- **Problem requirements**: Retype, exactly as they appear below, the lines between the line holding "Given: Delete Choice 2 using its trash icon" and the line holding "Given: Uncheck 脚本资源访问 checkbox", both ends included.

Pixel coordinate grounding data
<<<<
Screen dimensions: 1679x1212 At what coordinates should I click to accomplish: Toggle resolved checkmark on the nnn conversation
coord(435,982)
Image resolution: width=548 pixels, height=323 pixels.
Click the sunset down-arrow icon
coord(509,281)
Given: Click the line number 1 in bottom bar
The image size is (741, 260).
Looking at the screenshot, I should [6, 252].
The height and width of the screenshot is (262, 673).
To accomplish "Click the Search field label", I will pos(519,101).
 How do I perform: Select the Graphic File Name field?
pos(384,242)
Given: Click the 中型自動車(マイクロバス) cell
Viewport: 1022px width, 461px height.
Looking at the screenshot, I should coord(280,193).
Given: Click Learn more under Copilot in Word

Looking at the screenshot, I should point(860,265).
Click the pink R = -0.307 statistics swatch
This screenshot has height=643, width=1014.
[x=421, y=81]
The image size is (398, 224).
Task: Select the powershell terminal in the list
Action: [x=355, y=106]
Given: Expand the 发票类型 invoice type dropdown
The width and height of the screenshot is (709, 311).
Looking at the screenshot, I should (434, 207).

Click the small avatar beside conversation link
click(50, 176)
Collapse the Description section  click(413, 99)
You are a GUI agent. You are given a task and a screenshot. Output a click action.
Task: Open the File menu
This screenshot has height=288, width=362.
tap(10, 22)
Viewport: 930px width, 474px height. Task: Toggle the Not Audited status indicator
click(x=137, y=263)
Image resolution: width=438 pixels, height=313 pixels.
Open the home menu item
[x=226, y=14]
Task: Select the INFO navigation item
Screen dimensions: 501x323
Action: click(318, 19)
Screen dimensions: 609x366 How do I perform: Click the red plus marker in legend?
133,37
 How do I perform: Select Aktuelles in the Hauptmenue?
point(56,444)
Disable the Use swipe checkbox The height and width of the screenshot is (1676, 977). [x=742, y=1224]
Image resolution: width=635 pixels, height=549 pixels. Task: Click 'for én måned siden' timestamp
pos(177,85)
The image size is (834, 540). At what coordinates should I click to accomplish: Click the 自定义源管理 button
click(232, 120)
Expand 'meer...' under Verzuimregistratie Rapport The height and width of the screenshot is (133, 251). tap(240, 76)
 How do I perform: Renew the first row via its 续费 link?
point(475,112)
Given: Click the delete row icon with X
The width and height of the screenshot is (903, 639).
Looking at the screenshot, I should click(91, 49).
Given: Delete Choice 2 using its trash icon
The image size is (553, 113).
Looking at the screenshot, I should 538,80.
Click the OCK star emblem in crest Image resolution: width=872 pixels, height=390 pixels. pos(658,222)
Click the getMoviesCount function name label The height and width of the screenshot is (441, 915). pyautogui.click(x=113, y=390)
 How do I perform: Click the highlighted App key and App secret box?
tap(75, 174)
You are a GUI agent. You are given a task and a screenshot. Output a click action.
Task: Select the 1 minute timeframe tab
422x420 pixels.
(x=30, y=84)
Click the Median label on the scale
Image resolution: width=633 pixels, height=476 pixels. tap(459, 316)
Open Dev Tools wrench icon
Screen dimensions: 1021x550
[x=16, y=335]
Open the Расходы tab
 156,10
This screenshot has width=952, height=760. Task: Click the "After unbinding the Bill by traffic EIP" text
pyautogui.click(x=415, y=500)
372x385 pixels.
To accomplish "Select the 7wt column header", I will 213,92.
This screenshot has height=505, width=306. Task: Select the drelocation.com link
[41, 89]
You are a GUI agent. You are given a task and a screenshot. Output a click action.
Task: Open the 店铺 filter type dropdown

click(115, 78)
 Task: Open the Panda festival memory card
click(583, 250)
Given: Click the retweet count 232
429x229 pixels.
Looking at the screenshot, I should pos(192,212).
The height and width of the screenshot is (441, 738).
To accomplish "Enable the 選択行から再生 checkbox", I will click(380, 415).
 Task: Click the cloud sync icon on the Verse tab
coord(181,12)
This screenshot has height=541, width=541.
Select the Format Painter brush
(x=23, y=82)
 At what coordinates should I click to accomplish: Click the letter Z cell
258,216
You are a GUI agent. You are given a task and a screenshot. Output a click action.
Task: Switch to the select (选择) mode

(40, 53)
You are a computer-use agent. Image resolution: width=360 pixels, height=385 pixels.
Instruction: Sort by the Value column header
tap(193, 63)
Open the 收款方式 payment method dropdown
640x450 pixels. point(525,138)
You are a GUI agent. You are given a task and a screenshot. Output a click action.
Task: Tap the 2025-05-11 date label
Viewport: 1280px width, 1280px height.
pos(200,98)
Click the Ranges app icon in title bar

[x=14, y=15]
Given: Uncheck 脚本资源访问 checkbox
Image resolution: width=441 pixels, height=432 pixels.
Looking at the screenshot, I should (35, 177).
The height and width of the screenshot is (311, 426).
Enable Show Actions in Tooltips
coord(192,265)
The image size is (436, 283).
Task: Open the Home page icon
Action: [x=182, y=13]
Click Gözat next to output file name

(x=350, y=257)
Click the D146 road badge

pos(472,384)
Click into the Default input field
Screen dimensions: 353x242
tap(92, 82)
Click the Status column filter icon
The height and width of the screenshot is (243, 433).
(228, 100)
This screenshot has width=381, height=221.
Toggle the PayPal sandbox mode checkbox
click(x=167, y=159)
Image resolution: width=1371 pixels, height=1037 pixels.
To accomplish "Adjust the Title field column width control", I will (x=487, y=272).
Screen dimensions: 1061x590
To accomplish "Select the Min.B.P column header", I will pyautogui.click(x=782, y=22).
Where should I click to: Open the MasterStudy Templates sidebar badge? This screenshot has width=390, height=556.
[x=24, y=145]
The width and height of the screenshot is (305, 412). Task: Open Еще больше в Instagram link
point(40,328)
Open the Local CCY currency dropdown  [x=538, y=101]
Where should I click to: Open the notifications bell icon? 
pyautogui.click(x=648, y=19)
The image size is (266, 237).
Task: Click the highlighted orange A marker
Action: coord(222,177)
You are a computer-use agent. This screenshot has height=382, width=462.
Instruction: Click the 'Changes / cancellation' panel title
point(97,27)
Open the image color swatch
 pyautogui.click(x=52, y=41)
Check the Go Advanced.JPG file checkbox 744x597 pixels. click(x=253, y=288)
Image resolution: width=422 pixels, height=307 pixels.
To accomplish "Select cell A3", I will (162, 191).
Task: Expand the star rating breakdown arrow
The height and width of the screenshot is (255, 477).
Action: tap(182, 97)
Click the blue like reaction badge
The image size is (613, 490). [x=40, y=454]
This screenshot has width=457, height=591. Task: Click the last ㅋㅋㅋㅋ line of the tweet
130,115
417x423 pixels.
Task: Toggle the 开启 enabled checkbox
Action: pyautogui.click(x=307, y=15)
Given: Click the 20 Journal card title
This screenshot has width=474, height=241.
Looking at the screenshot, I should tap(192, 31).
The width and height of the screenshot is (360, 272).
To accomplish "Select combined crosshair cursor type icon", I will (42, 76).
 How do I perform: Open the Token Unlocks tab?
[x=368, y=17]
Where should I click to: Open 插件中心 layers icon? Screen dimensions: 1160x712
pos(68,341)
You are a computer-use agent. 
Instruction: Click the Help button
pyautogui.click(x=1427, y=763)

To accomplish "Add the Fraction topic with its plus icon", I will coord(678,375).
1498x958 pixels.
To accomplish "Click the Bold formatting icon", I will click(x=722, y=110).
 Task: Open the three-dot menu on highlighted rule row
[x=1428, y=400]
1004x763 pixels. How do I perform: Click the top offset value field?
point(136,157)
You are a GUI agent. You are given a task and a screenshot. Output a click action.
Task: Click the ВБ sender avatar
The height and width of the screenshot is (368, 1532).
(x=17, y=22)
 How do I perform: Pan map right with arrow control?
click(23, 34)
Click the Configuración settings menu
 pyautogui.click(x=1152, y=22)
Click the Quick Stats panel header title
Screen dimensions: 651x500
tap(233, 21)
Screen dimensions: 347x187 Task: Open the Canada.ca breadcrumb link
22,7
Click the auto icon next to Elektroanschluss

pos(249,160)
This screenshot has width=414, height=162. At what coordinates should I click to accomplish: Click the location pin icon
>>>>
- **Result of the task**:
Given: Delete Choice 2 using its trash icon
The image size is (553, 113).
Looking at the screenshot, I should 538,80.
Click the OCK star emblem in crest Image resolution: width=872 pixels, height=390 pixels. pos(658,222)
Click the getMoviesCount function name label The height and width of the screenshot is (441, 915). pyautogui.click(x=113, y=390)
 How do I perform: Click the highlighted App key and App secret box?
tap(75, 174)
You are a GUI agent. You are given a task and a screenshot. Output a click action.
Task: Select the 1 minute timeframe tab
422x420 pixels.
(x=30, y=84)
Click the Median label on the scale
Image resolution: width=633 pixels, height=476 pixels. tap(459, 316)
Open Dev Tools wrench icon
Screen dimensions: 1021x550
[x=16, y=335]
Open the Расходы tab
 156,10
This screenshot has width=952, height=760. Task: Click the "After unbinding the Bill by traffic EIP" text
pyautogui.click(x=415, y=500)
372x385 pixels.
To accomplish "Select the 7wt column header", I will 213,92.
This screenshot has height=505, width=306. Task: Select the drelocation.com link
[41, 89]
You are a GUI agent. You are given a task and a screenshot. Output a click action.
Task: Open the 店铺 filter type dropdown

click(115, 78)
 Task: Open the Panda festival memory card
click(583, 250)
Given: Click the retweet count 232
429x229 pixels.
Looking at the screenshot, I should pos(192,212).
The height and width of the screenshot is (441, 738).
To accomplish "Enable the 選択行から再生 checkbox", I will click(380, 415).
 Task: Click the cloud sync icon on the Verse tab
coord(181,12)
This screenshot has height=541, width=541.
Select the Format Painter brush
(x=23, y=82)
 At what coordinates should I click to accomplish: Click the letter Z cell
258,216
You are a GUI agent. You are given a task and a screenshot. Output a click action.
Task: Switch to the select (选择) mode

(40, 53)
You are a computer-use agent. Image resolution: width=360 pixels, height=385 pixels.
Instruction: Sort by the Value column header
tap(193, 63)
Open the 收款方式 payment method dropdown
640x450 pixels. point(525,138)
You are a GUI agent. You are given a task and a screenshot. Output a click action.
Task: Tap the 2025-05-11 date label
Viewport: 1280px width, 1280px height.
pos(200,98)
Click the Ranges app icon in title bar

[x=14, y=15]
Given: Uncheck 脚本资源访问 checkbox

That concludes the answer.